UK Teen Passport Cost: The 16th-Birthday Cliff
On the day a UK applicant turns 16, the fee jumps from GBP 66.50 to GBP 102 and the validity flips from 5 years to 10. There is no 17-year-old or under-18 rate. Updated 8 April 2026.
The headline
UK passport rates have only two age bands: under 16 (child, GBP 66.50 online, 5-year passport) and 16+ (adult, GBP 102 online, 10-year passport). The transition is overnight on the 16th birthday. There is no 14-15 cheaper rate, no 16-17 student rate, no 18-21 rate. Just child or adult.
Cost by Teen Age (2026 Rates)
| Age at submission | Online fee | Postal fee | Validity issued | Notes |
|---|---|---|---|---|
| 11 to 15 | £66.50 | £80 | 5 years | Child rate; renewal of any prior passport, or first passport for an older child |
| 15 (close to 16th birthday) | £66.50 | £80 | 5 years | Submission date matters, not issue date. Submit before 16th birthday for child rate. |
| 16th birthday onwards | £102 | £115.50 | 10 years | Adult fee jumps £35.50 overnight |
| 17 | £102 | £115.50 | 10 years | Adult rate; can apply without parental consent |
Source: gov.uk/passport-fees effective 8 April 2026.
The Case for Renewing at 15
If a 15-year-old's passport is approaching expiry and they will turn 16 within the next year, there is a real GBP 35.50 saving from renewing before the birthday. The math:
Renew at 15 as a child
- Fee: £66.50
- Validity: 5 years (expires when they are 20)
- At 20: pay GBP 102 for adult renewal
- 10-year window cost: £168.50 (£66.50 + £102)
Wait until 16, then adult
- Fee: £102
- Validity: 10 years (expires when they are 26)
- At 26: pay GBP 102 (or higher) for adult renewal
- 10-year window cost: £102 (the adult fee covers the period)
Counter-intuitively, waiting until 16 is often the better long-term value. You pay GBP 35.50 more upfront but get 5 extra years of validity (10 years vs 5+5 with two payments). The break-even calculation depends on whether passport fees rise again in the intervening years and whether the 5-year coverage at 15 is actually useful for upcoming travel.
Practical Decision Tree
Renew now at the child rate (GBP 66.50). This is the only option if they need a valid passport before their 16th birthday.

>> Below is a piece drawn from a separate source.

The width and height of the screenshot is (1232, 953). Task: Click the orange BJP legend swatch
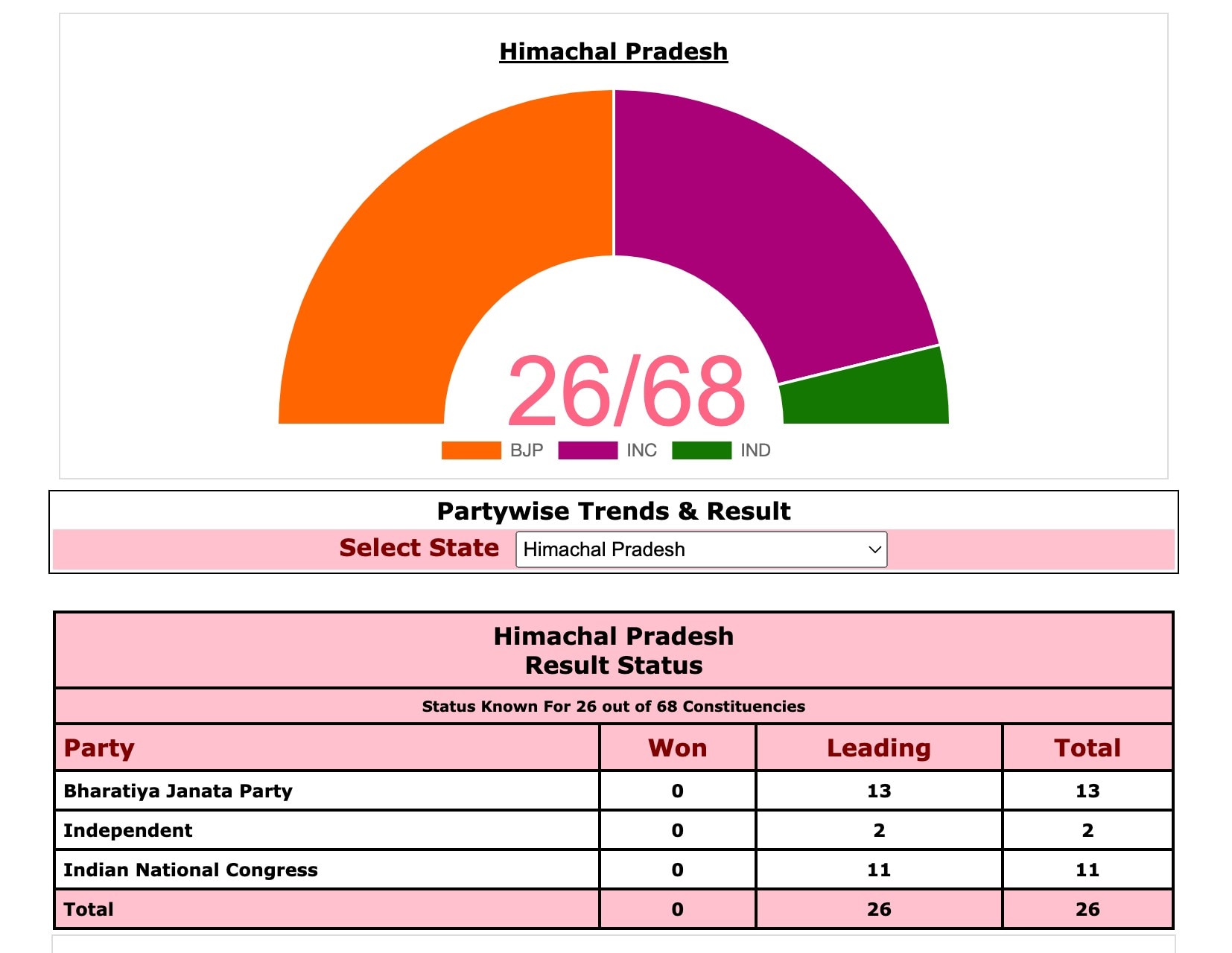[471, 450]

Renew now at the child rate. If their existing passport will not last until the planned trip, renew before travel. The 9-month early-renewal carry-over does not help if the existing passport is already too short for entry rules at the destination.

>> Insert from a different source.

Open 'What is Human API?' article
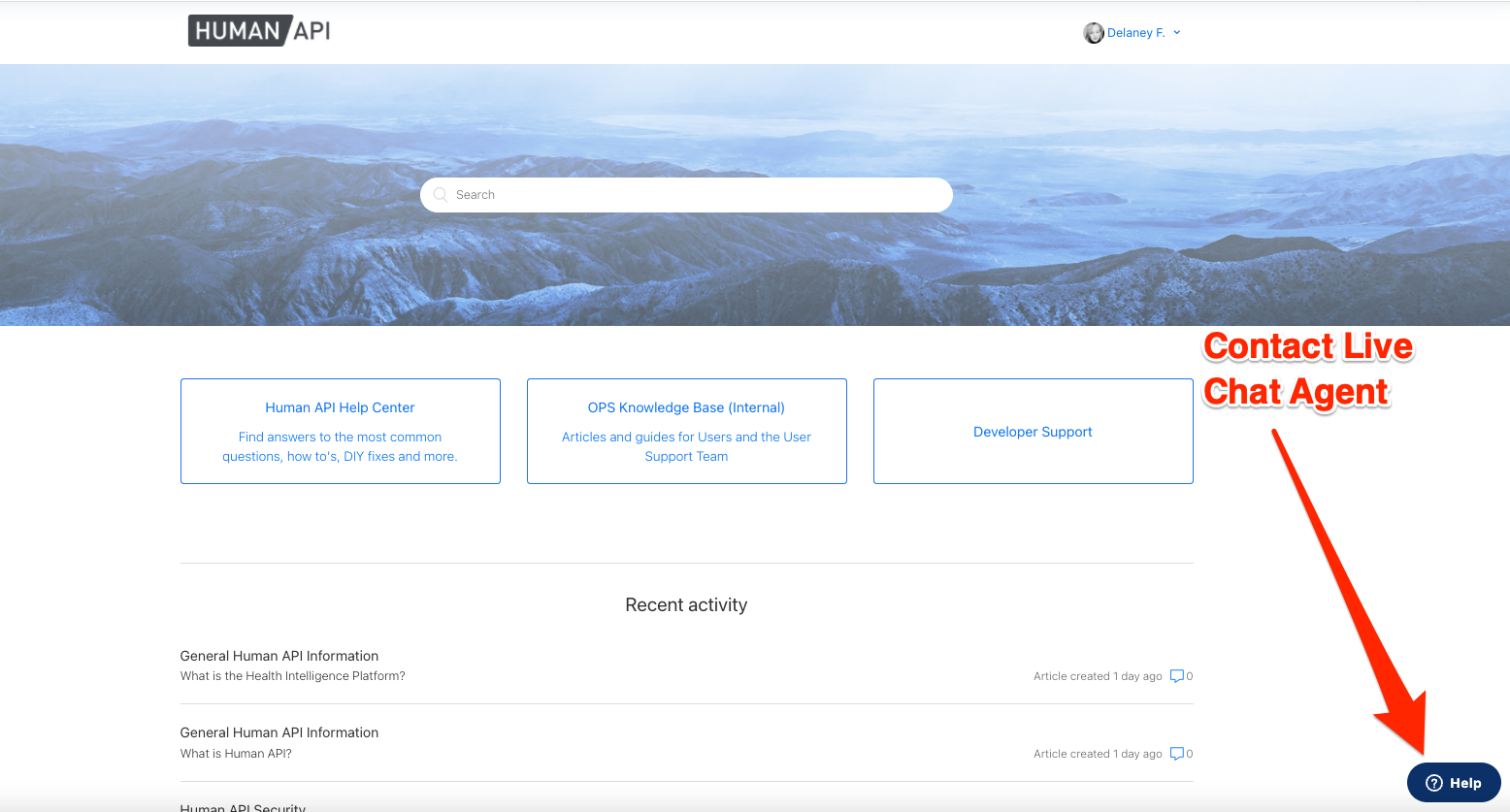1510x812 pixels. pos(236,754)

Wait. Renew at 16 as an adult for GBP 102 with 10-year validity. The arithmetic favours waiting. The GBP 35.50 saving from renewing as a child is offset by needing a second renewal sooner.
Submit on or before the 15-year-364-day mark to qualify for the child rate. Online application timestamp is what counts. There is no penalty for renewing slightly early; the 9-month carry-over rule applies to adult renewal, not to child-to-adult transition.

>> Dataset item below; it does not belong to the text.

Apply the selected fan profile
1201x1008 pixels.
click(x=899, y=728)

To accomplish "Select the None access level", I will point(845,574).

What Changes at 16 Beyond the Fee
- Validity becomes 10 years. The biggest practical change. A passport issued the day after the 16th birthday is valid until they are 26.
- No countersignatory needed for renewal. An adult renewing their existing passport (which they had as a child) does not need a countersignatory unless their photo or appearance is significantly different.
- No parental consent. A 16-year-old applies on their own behalf. Parents are not asked to sign.
- Premium same-day becomes available. Premium is adult-only (GBP 239.50). Under-16s cannot use it; from the 16th birthday, the option opens up.
- Travel rights widen. 16- and 17-year-olds can travel internationally without an accompanying adult under UK law (destination-country rules vary; some impose unaccompanied-minor escorts up to age 18).
Photo Requirements for Teens
The standard adult photo rules apply from the 16th birthday: plain background, neutral expression, no glasses (where possible), no hats or coverings except for religious reasons. Two specific teen issues:
- Recent appearance changes. If the photo on the existing child passport is significantly different from current appearance (common between ages 11 and 16), HMPO may request a countersignatory to confirm the new photo. This adds time but no extra fee.
- School uniform. Photos are not rejected for showing a school uniform, but plain casual clothing is preferred. Avoid logos.
- Glasses. Recent HMPO guidance is to remove glasses where possible. If they are essential, ensure no glare on the lenses and the eyes are clearly visible.
- Hair colour or style. Permitted, but the photo should look like the applicant. A radically different hairstyle than recent identity documents may prompt extra checks.